Blogger Lacking Latin said...

Well, I wonder if perhaps you love his *trust* in you, rather than his lack of jealousy.

Jealousy, I think, would be key to a passionate relationship- if I had a wife, I would be jealous of her; no one else would have her.

That does *not* mean that I don't trust her to have friends, because I fear she will give herself away; rather, jealousy would be the kind of thing that would motivate me to protect from any predator.

I'm a christian, actually; and there is more than one reference to G-d being a jealous G-d. One such reference is in the first chapter of...is it Nehemiah? One of the "N" Old testament books.

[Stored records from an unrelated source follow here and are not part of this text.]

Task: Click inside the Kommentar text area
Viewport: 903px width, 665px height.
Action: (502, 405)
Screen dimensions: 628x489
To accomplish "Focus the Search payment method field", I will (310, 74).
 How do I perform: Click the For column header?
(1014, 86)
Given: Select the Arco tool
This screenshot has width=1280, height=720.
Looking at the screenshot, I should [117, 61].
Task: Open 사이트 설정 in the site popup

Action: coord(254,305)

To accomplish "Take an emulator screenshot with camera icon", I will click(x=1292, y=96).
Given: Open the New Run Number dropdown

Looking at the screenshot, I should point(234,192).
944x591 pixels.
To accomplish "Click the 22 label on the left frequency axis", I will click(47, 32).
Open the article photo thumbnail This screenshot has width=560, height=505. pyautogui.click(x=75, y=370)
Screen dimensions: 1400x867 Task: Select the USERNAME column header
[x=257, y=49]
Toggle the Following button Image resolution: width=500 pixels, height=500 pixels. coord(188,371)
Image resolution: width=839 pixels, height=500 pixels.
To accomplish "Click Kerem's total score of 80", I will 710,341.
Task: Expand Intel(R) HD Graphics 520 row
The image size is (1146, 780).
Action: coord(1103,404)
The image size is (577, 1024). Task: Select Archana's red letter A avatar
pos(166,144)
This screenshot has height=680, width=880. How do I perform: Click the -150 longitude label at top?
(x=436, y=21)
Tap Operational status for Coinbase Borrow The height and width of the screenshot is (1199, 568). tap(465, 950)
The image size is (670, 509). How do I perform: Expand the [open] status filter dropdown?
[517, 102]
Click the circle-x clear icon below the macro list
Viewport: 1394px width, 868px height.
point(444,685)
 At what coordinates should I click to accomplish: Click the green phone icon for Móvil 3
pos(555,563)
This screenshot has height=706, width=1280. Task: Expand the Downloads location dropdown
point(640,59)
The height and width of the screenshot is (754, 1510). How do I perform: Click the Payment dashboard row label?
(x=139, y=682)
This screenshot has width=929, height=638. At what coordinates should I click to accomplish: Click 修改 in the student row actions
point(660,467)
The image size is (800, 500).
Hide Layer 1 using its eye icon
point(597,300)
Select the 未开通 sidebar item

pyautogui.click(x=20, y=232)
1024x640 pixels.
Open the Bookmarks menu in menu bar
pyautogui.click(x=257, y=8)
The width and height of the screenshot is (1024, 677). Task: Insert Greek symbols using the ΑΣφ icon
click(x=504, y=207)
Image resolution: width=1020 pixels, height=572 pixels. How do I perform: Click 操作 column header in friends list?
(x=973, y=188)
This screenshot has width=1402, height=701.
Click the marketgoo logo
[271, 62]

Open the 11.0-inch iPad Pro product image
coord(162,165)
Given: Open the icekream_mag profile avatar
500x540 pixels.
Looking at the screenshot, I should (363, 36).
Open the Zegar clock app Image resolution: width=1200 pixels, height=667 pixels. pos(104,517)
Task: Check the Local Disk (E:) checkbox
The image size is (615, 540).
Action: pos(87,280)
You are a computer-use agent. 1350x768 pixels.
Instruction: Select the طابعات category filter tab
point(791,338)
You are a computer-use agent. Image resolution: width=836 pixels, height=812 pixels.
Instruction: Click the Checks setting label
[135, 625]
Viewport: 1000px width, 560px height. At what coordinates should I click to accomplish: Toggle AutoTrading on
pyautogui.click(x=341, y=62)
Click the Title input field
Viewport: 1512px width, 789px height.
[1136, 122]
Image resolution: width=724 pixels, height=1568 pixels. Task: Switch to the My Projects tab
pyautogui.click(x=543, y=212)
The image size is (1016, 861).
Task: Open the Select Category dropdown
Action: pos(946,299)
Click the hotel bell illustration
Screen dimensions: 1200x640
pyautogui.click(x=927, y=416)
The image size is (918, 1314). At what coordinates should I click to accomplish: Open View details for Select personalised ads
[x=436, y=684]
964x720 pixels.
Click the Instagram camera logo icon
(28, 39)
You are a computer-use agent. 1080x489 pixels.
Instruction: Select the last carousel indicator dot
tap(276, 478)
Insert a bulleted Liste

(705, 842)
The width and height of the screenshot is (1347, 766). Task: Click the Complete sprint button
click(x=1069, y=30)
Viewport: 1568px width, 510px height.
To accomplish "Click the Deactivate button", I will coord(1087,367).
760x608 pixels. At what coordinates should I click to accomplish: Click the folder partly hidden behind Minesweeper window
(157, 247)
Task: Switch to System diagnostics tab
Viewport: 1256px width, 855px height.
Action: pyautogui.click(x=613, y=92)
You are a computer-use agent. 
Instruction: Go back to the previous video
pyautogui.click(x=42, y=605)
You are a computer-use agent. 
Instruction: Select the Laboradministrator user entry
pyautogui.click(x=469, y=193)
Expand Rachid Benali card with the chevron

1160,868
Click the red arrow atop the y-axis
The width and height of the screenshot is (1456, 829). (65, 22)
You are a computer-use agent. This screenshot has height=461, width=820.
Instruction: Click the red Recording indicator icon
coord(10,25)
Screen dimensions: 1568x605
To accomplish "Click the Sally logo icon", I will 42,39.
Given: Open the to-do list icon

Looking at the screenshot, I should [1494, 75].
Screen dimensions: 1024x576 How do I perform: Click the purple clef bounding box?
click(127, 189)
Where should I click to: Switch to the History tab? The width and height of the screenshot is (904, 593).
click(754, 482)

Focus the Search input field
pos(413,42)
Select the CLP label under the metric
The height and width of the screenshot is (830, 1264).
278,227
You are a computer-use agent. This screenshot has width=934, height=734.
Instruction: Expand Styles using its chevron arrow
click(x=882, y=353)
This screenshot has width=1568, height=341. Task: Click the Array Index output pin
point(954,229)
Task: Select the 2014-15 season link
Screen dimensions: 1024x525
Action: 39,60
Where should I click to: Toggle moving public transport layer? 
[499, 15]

Anyways, jealousy, I think, comes hand in hand with passionate love; and can a love exist that is not passionate?

I would think not.

.Timothy

12:58 a.m.  
Blogger Kat said...

Love can exist without passion. Are you passionate towards your Grandmother? I have been in a few relationships where there has not been passion, but there has been love. This may be the reason that I am still single, who knows.
I think also that if their is trust there is not jealousy. Would you be jealous of your wife hanging out with her brother? Probably not, because you trust nothing will happen in the circumstandce.

8:20 p.m.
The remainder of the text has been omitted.